Daniel was ten when he was taken into a cemetery and told he was allowed to save one soul. His father owned a bookstore packed full of contemporary titles of his 1940's Barcelona, but Daniel's father's real love was the appropriately named "Cemetery of Forgotten Books," a guarded vault filled with a labyrinth of shelves, covered, top to bottom, with volumes wasting away in obscurity. Daniel is told to take one book, read it, and protect its story for the rest of his life.
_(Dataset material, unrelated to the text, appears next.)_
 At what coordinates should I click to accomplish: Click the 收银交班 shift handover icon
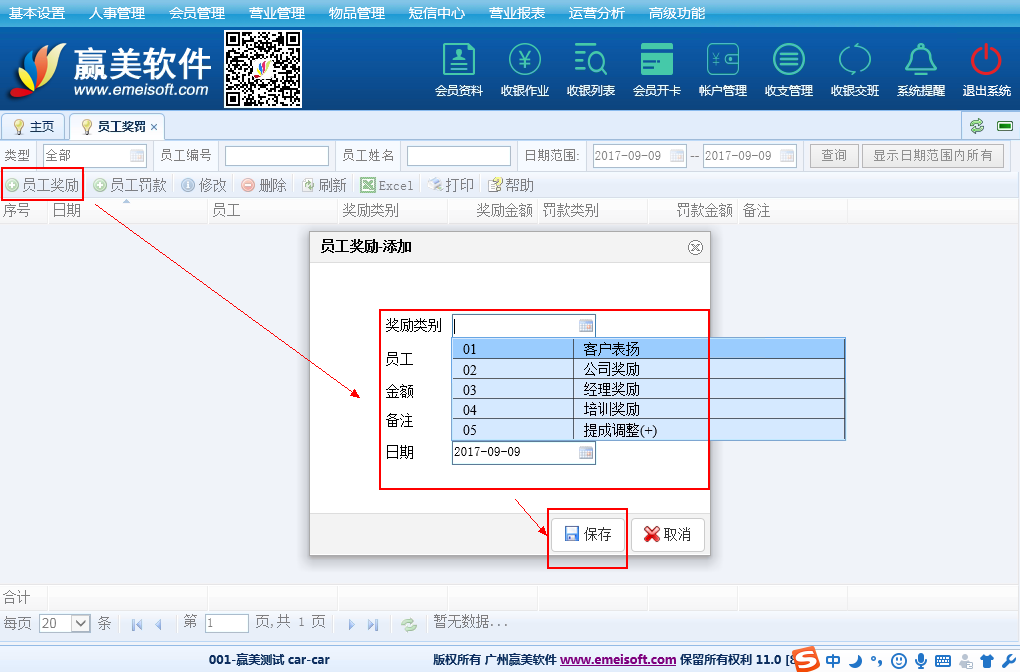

Carlos Ruiz Zafon's The Shadow of the Wind seems born of a different time. An ode to its own genre, a love song to itself, the story of a boy who is shown the power of a book, one so powerful that it threatens to destroy everything and everyone he loves. The novel Daniel picks transforms him. Written by a Julian Carax, Daniel goes on a quest to find out more about the author and is surprised to learn that other volumes of his books have been disappearing through the hands of a mysterious stranger determined to burn the last remaining few.
Fans of the classics will find the tale utterly compelling, with its magical interweavings of fate, time, and romance, and Zafón's knack for mapping out every inch of a scene through a liquid flow of words. But despite the completely original story line, more contemporary readers might be turned off by its verbose nature and unplausibility. Prostitutes are sweethearts, homeless men are brilliant heroes, the hatter is mad as, well... a hatter and Barcelona seems conveniently no more than two blocks wide. Characters fall in love faster than you could even... oh wait, they are in love already. And this isn't your average everyday fiction-novel romance. This is the super-one-and-only-the-cosmos-want-us-to-be-together kind of love. Readers might easily get lost in the barrage of characters, and grow weary as Daniel paces the city, fruitless for 100's of sheets of ink.
There is no denying, however, that Zafo;n has a wonderful knack for pushing and pulling his reader's attention. Cliffhanger chapter endings are sprinkled throughout the book, like sweet, sweet chocolate inside a bran muffin. There were times where I was amazed, mesmerized by Zafon's words, but there were times where the story became dull, a tedious trek to make it to the next chapter, partially due to Zafon's chosen protagonist. The character of Daniel is somewhat likable in the first third of the book, a young boy who falls in love with a blind older woman, a woman who falls in love with Daniel reading Carax's words to her. Readers will be drawn to his heartache, his quest to find out about Carax, and his genuinely terrified beating heart as a man covered in burnt skin, smelling of burnt books, quietly stalks him.
Unfortunately as Daniel grows, his character does not, but luckily, Fermín, a homeless man whom Daniel's father hires off the street to work in his bookshop, has enough charisma for the both of them.
An ex-secret agent and unattractive ladies-man, who works his way through the book pinching bottoms and solving mysteries. His depth of character, wit coupled with a tortured past as a prisoner of war, make him one of the main redeeming factors in the story.
The Shadow of the Wind has been a powerful best-seller in Spain for well over a year. The book hits American shelves this month (April 2004). Though the story line itself is compelling enough to send shivers down any book-lovers spine, the execution of the tale is anything but "Americanized". If you are looking for an eloquent tale that is chock-full of true love and mysteries where everything ties up perfectly, then look no further. But the American Best-Seller tradition loves suspenseful thrills, quick action, and "love at first sight" is mocked rather than praised.
Perhaps I am more "American" than I had thought.